What’s in Store for the Coming Generation?
Exascale systems will handle both ravenous and daintier appetites
“Supercomputer jobs have an insatiable appetite for computing power,” the decades-old saying goes, but even the biggest supercomputers have typically run a mix of large, ravenous “capability” problems and smaller, less-voracious “capacity” jobs. Both types of jobs have contributed to the return-on-investment for these mega-computers. And, although capability jobs will be the main justification for their purchases, coming generations of multi-petaflop and exaflop HPC systems will earn their keep by continuing to handle mixed capability-capacity workloads.
This mixed-workload ROI lesson may seem self-evident, but it’s important to keep in mind. At the October 2010 HPC China conference in Beijing, I chaired a panel discussion on whether petascale and exascale supercomputers would inevitably be narrow-purpose systems. The consensus among the U.S., Chinese and European panelists was that these ultrahigh-end systems will likely have a reasonable breadth-of-applicability. Yet, this consensus was based on counting only jobs capable of exploiting a substantial fraction of the supercomputer’s peak processing power — at least 20 percent, according to the question posed to the panel.
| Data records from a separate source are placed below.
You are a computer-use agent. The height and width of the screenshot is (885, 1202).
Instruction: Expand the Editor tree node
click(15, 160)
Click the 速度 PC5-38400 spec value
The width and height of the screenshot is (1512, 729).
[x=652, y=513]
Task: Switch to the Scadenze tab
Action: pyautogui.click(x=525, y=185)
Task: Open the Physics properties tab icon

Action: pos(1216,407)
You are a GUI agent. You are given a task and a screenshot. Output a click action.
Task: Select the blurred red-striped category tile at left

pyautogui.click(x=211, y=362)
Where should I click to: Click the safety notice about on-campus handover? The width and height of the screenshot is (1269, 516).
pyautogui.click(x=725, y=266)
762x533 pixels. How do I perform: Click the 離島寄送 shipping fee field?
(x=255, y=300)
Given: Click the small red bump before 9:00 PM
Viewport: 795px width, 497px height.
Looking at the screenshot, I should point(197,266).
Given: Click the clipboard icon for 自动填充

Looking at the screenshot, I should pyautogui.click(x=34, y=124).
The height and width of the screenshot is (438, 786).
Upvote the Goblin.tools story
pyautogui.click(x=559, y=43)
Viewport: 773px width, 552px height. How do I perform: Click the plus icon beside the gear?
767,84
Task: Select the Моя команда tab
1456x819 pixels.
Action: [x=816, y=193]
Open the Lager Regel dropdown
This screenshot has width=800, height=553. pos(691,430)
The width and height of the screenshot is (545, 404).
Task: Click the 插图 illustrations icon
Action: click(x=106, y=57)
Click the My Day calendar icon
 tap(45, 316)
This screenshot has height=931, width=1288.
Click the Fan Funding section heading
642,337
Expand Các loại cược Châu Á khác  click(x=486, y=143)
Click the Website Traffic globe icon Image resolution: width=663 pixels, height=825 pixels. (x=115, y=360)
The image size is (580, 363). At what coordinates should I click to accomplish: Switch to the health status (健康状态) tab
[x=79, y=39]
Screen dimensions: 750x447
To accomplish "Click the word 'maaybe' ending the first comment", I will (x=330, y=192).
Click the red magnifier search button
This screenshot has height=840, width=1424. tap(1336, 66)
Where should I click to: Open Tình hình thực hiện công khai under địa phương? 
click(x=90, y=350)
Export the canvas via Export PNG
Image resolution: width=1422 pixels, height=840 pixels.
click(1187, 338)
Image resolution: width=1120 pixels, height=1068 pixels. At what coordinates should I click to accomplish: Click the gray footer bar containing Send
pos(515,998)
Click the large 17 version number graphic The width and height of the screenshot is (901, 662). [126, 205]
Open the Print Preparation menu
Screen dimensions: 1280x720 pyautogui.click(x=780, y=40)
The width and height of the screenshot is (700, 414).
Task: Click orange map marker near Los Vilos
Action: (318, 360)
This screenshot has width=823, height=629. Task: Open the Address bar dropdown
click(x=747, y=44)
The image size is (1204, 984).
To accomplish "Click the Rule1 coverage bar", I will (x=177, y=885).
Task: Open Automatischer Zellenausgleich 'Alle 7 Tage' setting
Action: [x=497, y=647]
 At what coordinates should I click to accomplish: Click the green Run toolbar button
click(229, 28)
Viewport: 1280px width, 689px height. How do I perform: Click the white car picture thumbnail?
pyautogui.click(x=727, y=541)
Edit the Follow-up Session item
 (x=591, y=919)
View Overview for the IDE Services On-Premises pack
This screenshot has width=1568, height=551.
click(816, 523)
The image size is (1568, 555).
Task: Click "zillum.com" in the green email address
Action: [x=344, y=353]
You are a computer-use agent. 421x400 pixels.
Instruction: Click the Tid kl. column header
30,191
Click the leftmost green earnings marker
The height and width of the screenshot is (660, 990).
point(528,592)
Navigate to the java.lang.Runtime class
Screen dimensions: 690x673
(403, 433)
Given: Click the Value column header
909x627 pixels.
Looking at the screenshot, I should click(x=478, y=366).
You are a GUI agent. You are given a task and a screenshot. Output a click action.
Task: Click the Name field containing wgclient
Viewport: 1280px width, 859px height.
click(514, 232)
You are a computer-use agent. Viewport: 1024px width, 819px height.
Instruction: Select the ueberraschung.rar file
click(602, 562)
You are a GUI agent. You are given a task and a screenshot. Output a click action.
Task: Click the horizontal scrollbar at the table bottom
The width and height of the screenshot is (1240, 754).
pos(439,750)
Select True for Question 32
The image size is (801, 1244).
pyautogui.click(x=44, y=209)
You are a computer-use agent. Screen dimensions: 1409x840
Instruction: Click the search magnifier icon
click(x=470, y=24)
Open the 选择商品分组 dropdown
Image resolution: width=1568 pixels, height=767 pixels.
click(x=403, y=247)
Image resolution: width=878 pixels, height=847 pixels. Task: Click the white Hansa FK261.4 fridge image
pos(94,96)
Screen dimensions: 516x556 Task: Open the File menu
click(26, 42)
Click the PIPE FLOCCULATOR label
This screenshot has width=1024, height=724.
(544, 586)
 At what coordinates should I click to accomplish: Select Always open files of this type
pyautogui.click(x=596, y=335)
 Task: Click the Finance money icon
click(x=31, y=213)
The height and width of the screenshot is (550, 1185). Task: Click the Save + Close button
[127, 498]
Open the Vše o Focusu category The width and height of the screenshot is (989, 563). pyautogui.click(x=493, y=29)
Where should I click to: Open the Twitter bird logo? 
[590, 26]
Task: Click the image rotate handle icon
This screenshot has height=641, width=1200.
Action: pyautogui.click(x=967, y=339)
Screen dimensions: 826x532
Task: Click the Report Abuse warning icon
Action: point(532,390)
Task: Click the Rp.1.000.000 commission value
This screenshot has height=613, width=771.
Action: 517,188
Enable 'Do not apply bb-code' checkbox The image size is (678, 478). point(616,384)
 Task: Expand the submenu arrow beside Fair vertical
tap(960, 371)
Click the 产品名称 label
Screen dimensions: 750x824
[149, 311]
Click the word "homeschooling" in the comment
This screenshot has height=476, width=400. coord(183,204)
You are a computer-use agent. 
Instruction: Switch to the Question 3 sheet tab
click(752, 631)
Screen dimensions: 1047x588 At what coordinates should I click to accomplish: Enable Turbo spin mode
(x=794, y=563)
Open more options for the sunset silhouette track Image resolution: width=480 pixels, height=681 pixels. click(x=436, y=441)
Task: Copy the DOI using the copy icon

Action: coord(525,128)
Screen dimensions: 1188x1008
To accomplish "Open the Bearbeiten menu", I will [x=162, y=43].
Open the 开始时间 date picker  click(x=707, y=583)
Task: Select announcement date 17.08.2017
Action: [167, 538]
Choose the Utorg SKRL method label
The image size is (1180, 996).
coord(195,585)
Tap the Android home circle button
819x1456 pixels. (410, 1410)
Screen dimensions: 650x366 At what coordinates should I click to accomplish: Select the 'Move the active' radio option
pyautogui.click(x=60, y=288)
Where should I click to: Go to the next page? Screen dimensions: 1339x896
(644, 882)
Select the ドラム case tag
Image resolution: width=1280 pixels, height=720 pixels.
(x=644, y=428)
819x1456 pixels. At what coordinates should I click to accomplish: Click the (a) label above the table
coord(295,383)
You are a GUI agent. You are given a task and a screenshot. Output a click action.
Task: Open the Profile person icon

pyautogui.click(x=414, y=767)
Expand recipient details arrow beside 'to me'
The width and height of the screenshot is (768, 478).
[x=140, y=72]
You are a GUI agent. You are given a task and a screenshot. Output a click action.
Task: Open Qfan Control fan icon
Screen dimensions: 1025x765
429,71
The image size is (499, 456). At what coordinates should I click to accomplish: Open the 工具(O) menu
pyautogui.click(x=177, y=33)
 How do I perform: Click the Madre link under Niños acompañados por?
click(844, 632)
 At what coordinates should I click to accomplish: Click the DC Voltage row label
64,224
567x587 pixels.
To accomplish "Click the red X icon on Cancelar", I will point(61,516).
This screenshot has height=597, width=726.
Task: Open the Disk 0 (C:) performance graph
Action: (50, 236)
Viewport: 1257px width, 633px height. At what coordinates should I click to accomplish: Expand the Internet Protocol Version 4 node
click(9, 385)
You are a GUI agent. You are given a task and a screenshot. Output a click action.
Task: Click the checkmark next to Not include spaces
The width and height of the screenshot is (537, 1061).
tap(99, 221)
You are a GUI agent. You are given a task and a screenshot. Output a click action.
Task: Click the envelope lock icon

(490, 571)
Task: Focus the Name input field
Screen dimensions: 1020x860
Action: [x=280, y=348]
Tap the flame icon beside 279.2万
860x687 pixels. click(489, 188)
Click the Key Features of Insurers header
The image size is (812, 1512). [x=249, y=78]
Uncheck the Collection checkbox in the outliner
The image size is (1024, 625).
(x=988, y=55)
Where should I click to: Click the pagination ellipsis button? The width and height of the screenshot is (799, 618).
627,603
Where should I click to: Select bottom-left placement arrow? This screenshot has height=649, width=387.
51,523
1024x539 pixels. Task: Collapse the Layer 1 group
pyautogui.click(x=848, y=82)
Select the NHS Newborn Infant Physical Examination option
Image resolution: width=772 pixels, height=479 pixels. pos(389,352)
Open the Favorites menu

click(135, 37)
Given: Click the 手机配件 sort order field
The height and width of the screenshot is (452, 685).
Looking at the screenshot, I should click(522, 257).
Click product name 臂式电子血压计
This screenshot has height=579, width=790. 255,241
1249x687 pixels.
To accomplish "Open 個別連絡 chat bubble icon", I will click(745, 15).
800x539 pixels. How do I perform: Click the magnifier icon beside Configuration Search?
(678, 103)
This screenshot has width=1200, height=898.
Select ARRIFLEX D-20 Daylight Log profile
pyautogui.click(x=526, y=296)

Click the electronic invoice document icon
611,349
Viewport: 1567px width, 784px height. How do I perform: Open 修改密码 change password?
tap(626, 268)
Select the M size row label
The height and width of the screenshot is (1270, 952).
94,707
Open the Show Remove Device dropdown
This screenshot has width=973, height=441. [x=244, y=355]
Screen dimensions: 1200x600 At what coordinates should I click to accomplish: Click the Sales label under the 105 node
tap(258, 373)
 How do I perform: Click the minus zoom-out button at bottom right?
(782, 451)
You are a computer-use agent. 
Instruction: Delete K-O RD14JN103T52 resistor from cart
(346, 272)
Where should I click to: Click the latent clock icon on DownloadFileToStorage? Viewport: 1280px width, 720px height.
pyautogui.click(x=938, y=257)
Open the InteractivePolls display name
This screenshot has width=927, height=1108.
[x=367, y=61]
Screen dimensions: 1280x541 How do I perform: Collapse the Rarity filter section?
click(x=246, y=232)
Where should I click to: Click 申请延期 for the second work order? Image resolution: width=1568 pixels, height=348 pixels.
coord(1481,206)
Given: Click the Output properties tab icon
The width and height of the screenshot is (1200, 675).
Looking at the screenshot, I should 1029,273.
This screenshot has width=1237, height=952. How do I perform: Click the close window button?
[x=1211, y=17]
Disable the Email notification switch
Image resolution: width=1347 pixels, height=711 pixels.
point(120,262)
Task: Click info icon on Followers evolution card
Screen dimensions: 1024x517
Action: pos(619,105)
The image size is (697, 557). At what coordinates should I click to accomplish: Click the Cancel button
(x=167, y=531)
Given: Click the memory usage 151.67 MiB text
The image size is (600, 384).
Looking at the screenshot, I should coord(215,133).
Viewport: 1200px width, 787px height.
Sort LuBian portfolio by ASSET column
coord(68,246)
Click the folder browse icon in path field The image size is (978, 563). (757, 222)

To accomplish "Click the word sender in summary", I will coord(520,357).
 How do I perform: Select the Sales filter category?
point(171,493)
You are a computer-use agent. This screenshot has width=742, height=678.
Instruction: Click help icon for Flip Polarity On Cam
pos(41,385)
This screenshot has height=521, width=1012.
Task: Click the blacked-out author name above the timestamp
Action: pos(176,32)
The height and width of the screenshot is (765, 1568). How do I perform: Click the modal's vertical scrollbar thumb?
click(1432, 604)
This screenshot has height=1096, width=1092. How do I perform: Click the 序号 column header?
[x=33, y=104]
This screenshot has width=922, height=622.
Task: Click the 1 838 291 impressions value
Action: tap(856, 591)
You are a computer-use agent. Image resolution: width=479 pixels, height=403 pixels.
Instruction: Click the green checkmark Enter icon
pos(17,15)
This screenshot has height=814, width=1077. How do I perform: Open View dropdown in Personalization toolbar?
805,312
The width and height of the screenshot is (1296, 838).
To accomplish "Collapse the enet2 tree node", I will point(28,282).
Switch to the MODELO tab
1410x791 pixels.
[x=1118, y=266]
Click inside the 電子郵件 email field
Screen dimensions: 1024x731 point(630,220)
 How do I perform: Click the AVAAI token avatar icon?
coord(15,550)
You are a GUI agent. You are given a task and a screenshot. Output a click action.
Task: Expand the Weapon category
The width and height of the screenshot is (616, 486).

Certain applications domains, such as quantum chromodynamics (QCD), the particle physics codes addressing the strong interaction, are “embarrassingly parallel.” They are likely to remain scalability champions even on future exascale computers with more than one million processor cores. (Getting these codes to efficiently exploit ultrahigh-end HPC systems is nevertheless a difficult, impressive achievement.)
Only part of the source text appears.